Task to carry out: With "screenshot" as the search word, show every line of the material that has it.

Data listing:
━━━━━━

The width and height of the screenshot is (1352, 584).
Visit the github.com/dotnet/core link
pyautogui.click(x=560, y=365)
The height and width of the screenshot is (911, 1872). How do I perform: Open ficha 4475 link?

━━━━━━

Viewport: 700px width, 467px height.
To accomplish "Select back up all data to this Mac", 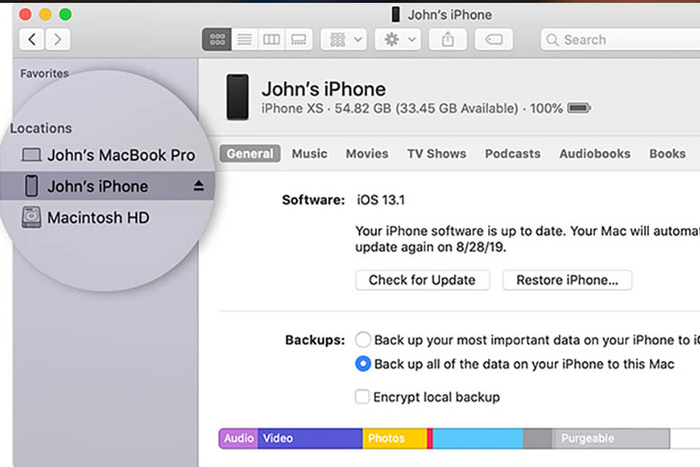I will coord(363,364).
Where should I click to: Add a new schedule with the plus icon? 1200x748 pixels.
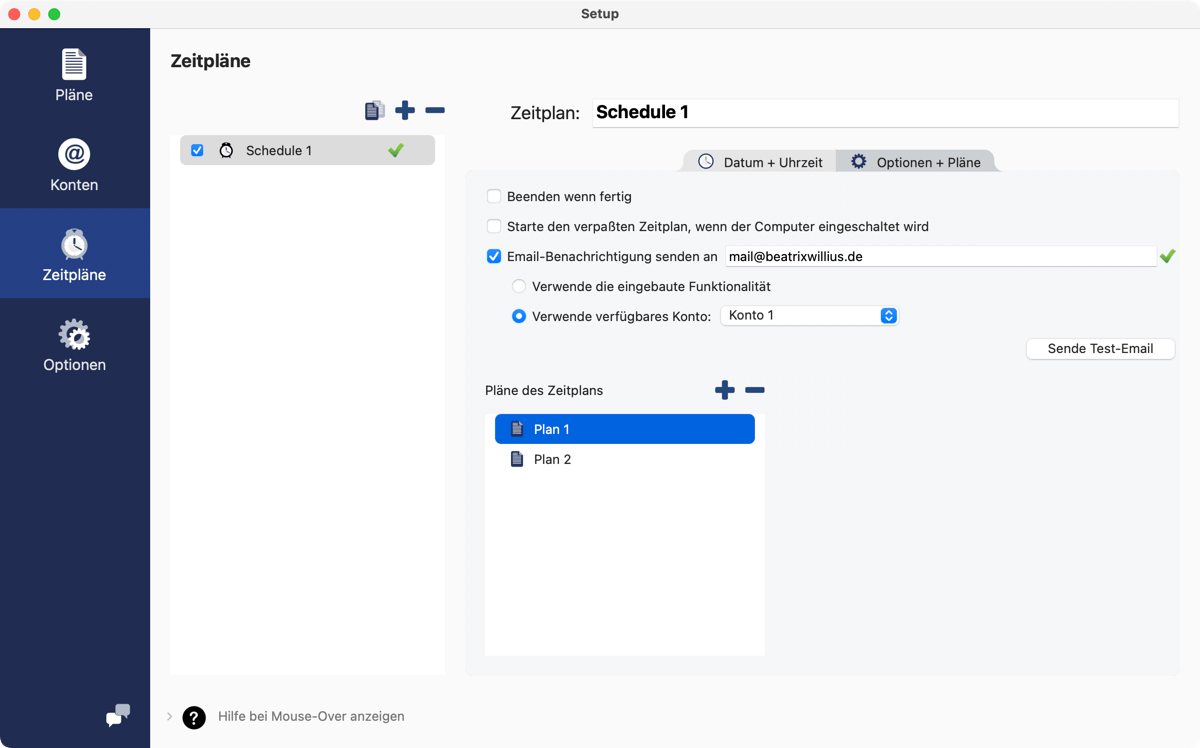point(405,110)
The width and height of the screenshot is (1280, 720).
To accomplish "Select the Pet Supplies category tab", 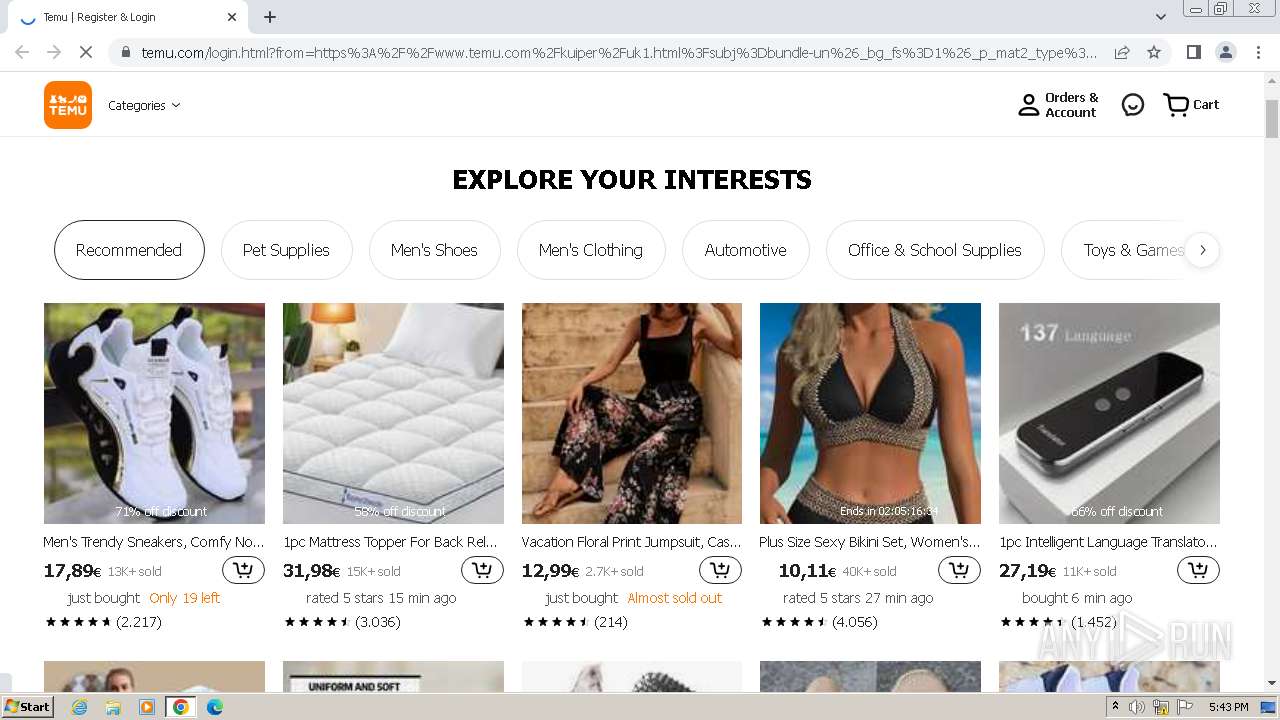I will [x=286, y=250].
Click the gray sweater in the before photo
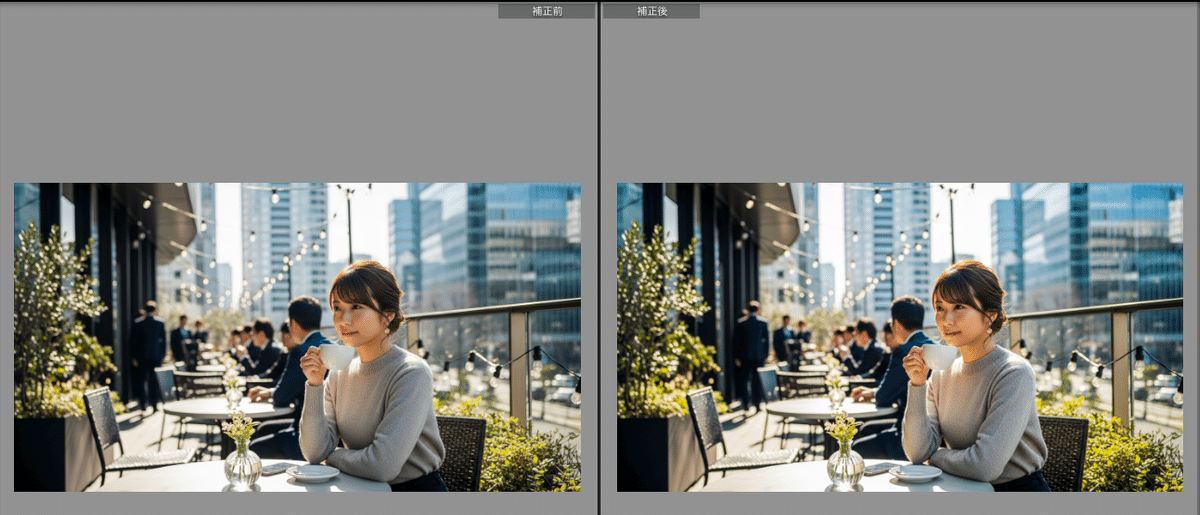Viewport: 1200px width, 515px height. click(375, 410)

━━━━━━

Exercise answer:
The width and height of the screenshot is (1352, 584).
The height and width of the screenshot is (911, 1872). How do I perform: Open ficha 4475 link?
The width and height of the screenshot is (1280, 720).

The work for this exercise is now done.